This can be called on a FastArray using .str.contains().

>>> a = rt.FastArray(['this  ','that ','test'])
>>> a.str.contains('at')
FastArray([False,  True, False])
endswith(str2)

Return a boolean array that’s True where the given substring matches the end of each string element, otherwise False.

The entire substring must match.

Parameters:

str2 (str) – A string with one or more characters to search for. To search using regular expressions, use FAString.regex_match().

Returns:

A boolean array where the value is True if the string ends with the entire substring specified in str2, otherwise False.

Return type:

FastArray

Examples

>>> FAString(['abab','ababa','abababb']).endswith('ab')
FastArray([True, False, False])

This can be called on a FastArray using .str.endswith().

>>> a = rt.FastArray(['abab','ababa','abababb'])
>>> a.str.endswith('ab')
FastArray([True, False, False])
extract(regex, expand=None, fillna='', names=None, apply_unique=True)

Extract one or more pattern groups from each element of an array into a FastArray or Dataset.

This is useful when you have pieces of data in a string that you want to split into separate elements.

For one capture group, the default is to return a FastArray, but this can be overridden by setting expand to True or by providing a name of a Dataset column to populate. For more than one capture group, a Dataset is returned.

Column names for the resulting Dataset can be specified within the regex using (?P<name>) in the capture group(s) or by passing the names argument, which may be more convenient.

Parameters:
  • regex (str) – The pattern(s) to search for. Define multiple capture groups using parentheses.

  • expand (bool, default False) – Set to True to return a Dataset for a single capture group. If False, a FastArray is returned.

  • fillna (str, default '' (empty string)) – For elements where there’s no match, this is the fill value for the resulting FastArray or Dataset column.

  • names (list of str, default None) – For more than one capture group, a Dataset is returned. Optionally, you can provide column names (keys) for the extracted data.

  • apply_unique (bool) – When True, the regex is applied to the unique values and then expanded using the reverse index (see riptable.unique()). This is optimal for repetitive data and benign for unique or highly non-repetitive data.

[Data drawn from a collection]:
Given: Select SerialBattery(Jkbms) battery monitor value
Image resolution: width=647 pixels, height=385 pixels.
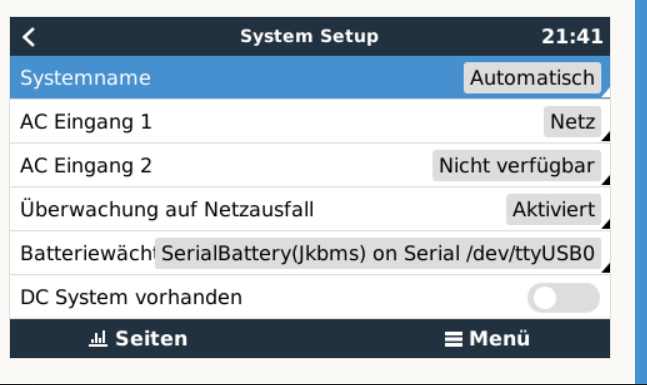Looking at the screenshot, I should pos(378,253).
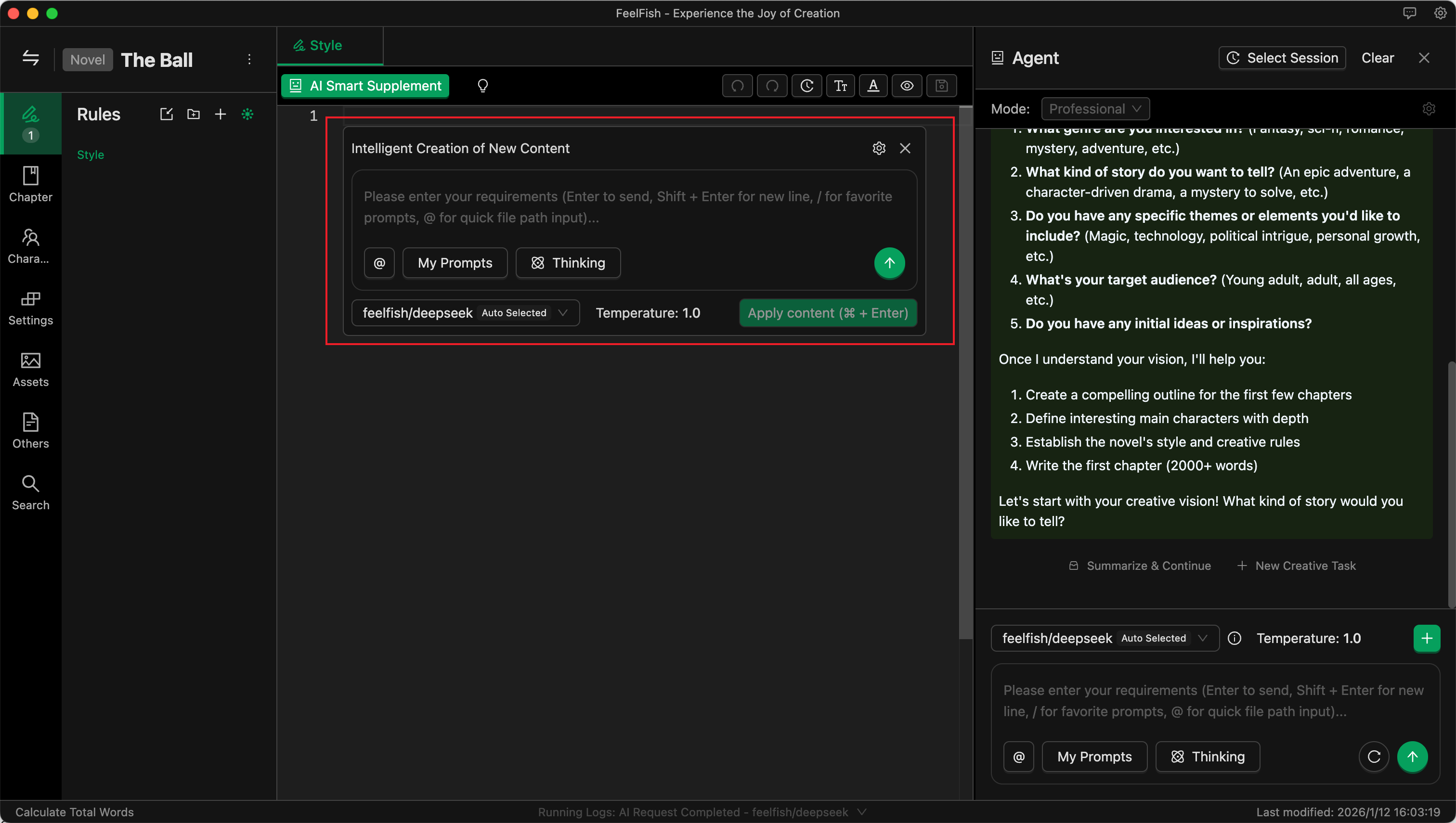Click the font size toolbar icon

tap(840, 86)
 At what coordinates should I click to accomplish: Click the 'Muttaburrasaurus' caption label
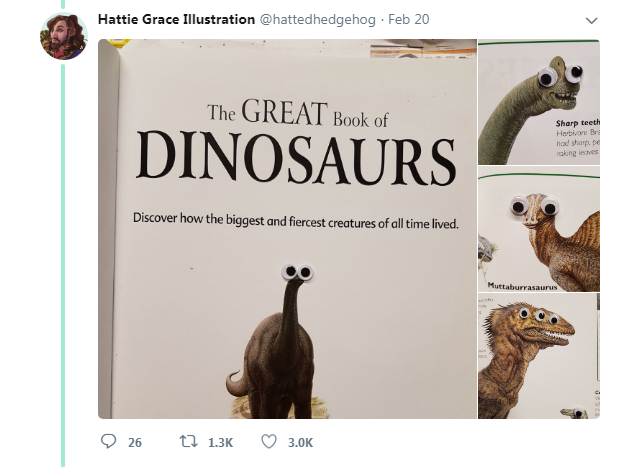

[REQUEST]: Continue the riptable FAString documentation, picking up right after the description of the apply_unique parameter. The records aren't needed for anything here.

[ANSWER BELOW]:
Returns:

For one capture group, a FastArray (or optionally a Dataset) is returned. For more than one capture group, a Dataset is returned.

Return type:

FastArray or Dataset

See also

FAString.regex_match

Return a boolean array that indicates whether given string or regular expression pattern is contained in each string element.

FAString.regex_replace

Replace each instance of a specified string or pattern.

Examples

These examples use a FastArray containing OSI symbols.

>>> osi = rt.FastArray(['SPX UO 12/15/23 C5700', 'SPXW UO 09/17/21 C3650'])

Extract one substring:

>>> osi.str.extract('\w+')
FastArray([b'SPX', b'SPXW'], dtype='|S4')

Provide a name for the resulting Dataset column:

>>> osi.str.extract('(?P<root>\w+)')
#   root
-   ----
0   SPX
1   SPXW

Define two capture groups and provide names for the resulting Dataset columns:

>>> osi.str.extract('(\w+).* (\d{2}/\d{2}/\d{2})', names = ['root', 'expiration'])
#   root   expiration
-   ----   ----------
0   SPX    12/15/23
1   SPXW   09/17/21

Extract one substring into a Dataset column using expand = True. (Note that for the element with an unmatched pattern, an empty string is returned).

>>> osi.str.extract('\w+W', expand = True)
#   group_0
-   -------
0
1   SPXW
index(str2)

return the first index location of the entire substring specified in str2, or -1 if the substring does not exist

Parameters:

for (str2 - a string with one or more characters to search) –

Examples

>>> FAString(['this  ','that ','test']).index('at')
FastArray([-1, 2, -1])
index_any_of(str2)

return the first index location any of the characters that are part of str2, or -1 if none of the characters match

Parameters:

for (str2 - a string with one or more characters to search) –

Examples

>>> FAString(['this  ','that ','test']).index_any_of('ia')
FastArray([2, 2, -1])
possibly_convert_tostr(arr)

converts list like or an array to the same string type

regex_match(regex, apply_unique=True)

Return a boolean array that’s True where the given substring or regular expression pattern is contained in each string element, otherwise False.

The entire substring or pattern must match.

Applies re.search() on each element with regex as the pattern.

Parameters:
  • regex (str) – String or regular expression pattern to search for.

  • apply_unique (bool, default True) – When True, the regex is applied to the unique values and then expanded using the reverse index (see riptable.unique()). This is optimal for repetitive data and benign for unique or highly non-repetitive data.

Returns:

A boolean array where the value is True if the string element contains the entire substring or regex pattern specified in regex, otherwise False.

Return type:

FastArray

See also

FAString.regex_replace

Replace each instance of a specified substring or pattern.

FAString.extract

Extract one or more pattern groups into a Dataset or FastArray.

FAString.contains, FAString.startswith, FAString.endswith

Examples

Find any instance of ‘ab’ that appears at the end of a string:

>>> FAString(['abab','ababa','abababb']).regex_match('ab$')
FastArray([True, False, False])

This can be called on a FastArray using .str.regex_match().

>>> a = rt.FastArray(['abab','ababa','abababb'])
>>> a.str.regex_match('ab$')
FastArray([True, False, False])
regex_replace(regex, repl, apply_unique=True)

Replace each instance of a specified substring or pattern.

The entire substring or pattern must match. If the substring or pattern isn’t found, the original string is returned unchanged.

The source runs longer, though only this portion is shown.